With "Curveball", Johannes Naber once again succeeded, after "Age of Cannibals", in making a film that exposes socio-political mechanisms with a dissecting eye, taking them to extremes in a congenial way. Whether it's the set, the music, the dialogue or the dramaturgy: Naber and his team proceed in a straightforward, unpretentious manner, the colours of the interior and exterior spaces are clear and, in their brownish-grey frumpishness, overtly "German."
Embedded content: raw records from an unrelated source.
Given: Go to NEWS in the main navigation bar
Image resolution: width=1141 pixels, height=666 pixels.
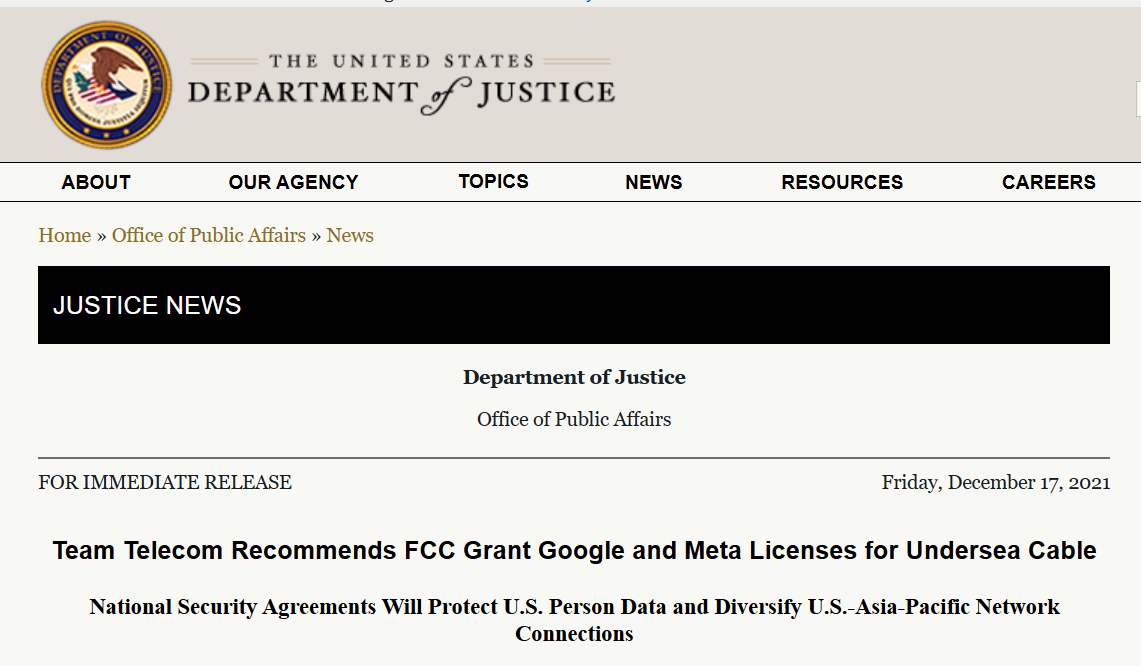Looking at the screenshot, I should pos(653,182).
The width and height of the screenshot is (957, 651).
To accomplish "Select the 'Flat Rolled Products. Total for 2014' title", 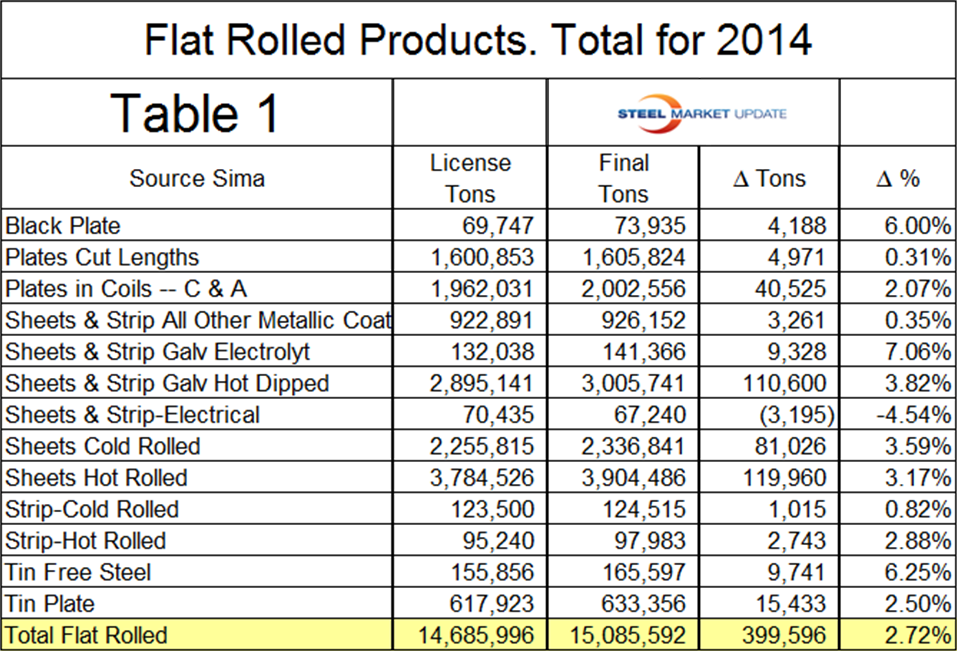I will (x=478, y=40).
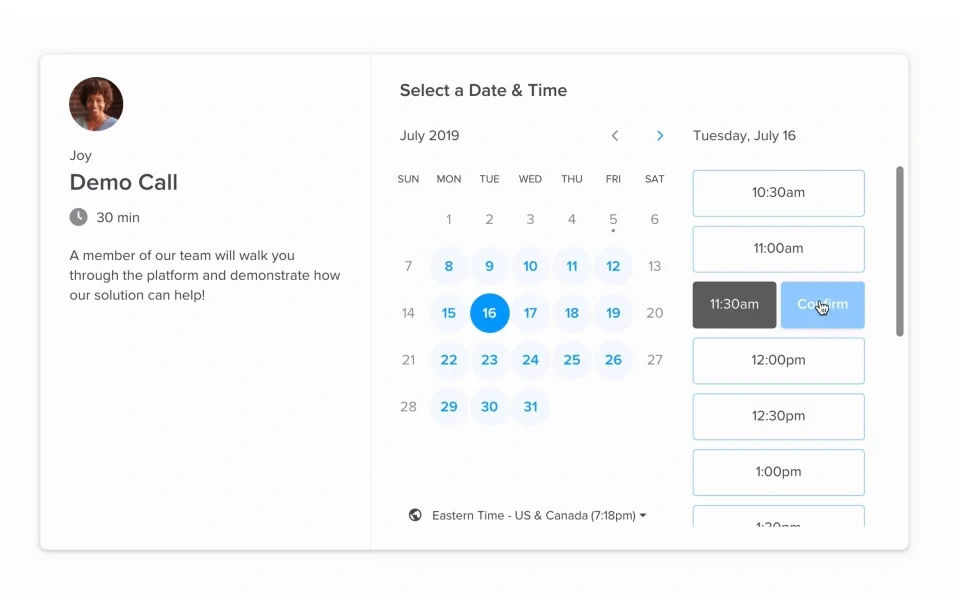Pick July 24 on the calendar

pos(530,359)
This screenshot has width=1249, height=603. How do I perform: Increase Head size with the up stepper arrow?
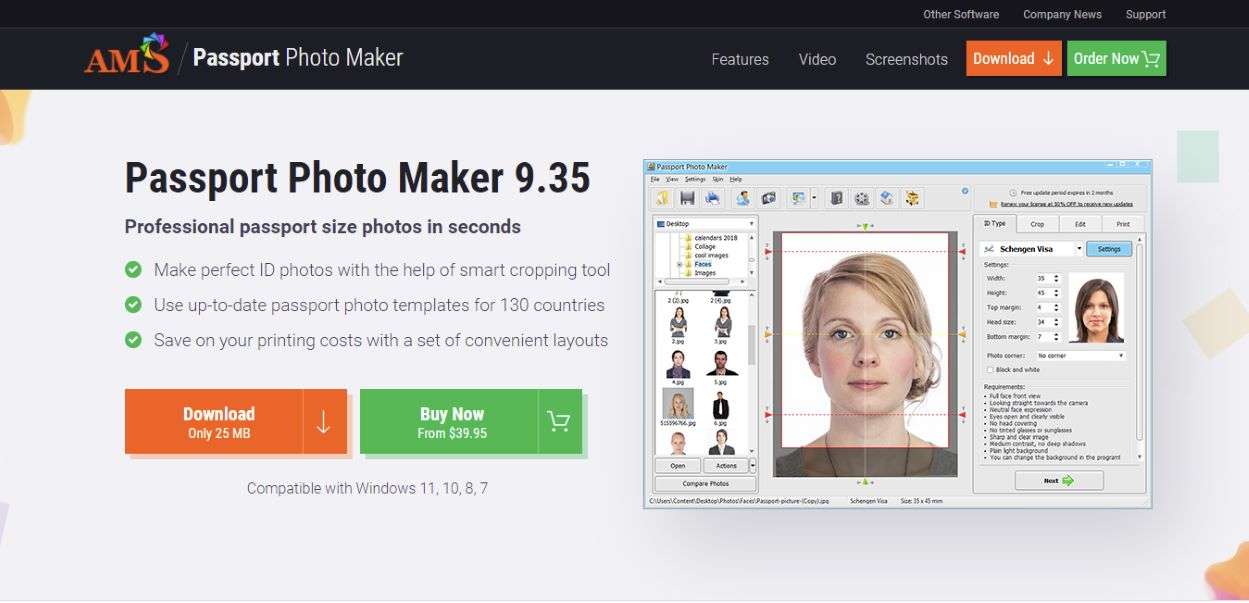1055,318
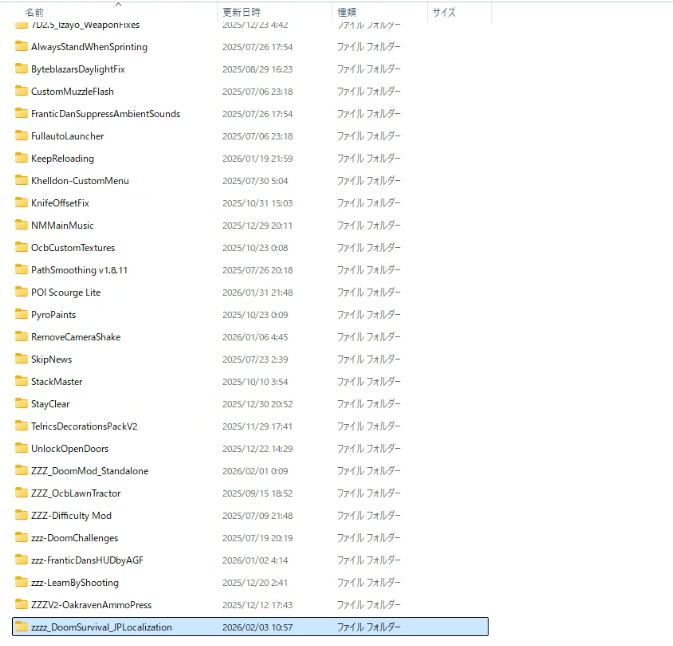Select the zzzz_DoomSurvival_JPLocalization folder name
Screen dimensions: 673x646
pyautogui.click(x=101, y=627)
Lead actor Sebastian Blomberg, as a kind of "anti-James Bond," credibly manages the balancing act between ambitious scientist and disillusioned vicarious agent of various higher authorities who make up the truth as they go along. The individual representatives of these political "powers" are stereotypes -- and above all Thorsten Merten as a brute-jovial superior, Michael Wittenborn as a functionary wounded in his vanity and Virginia Kull as a two-faced CIA agent are ideally cast. The discovery of the film is Dar Salim, who gets caught in the crossfire of politics as an Iraqi informant and becomes the heart of the story thanks to his acting chops. The humor is dry, the dialogue razor-sharp, and the timing and editing outstanding. The result is a drama that is exciting right up to the last frame, with plenty of laughs. Even if the laughter gets stuck in the throat more than once due to the tragic historical scope of the incidents.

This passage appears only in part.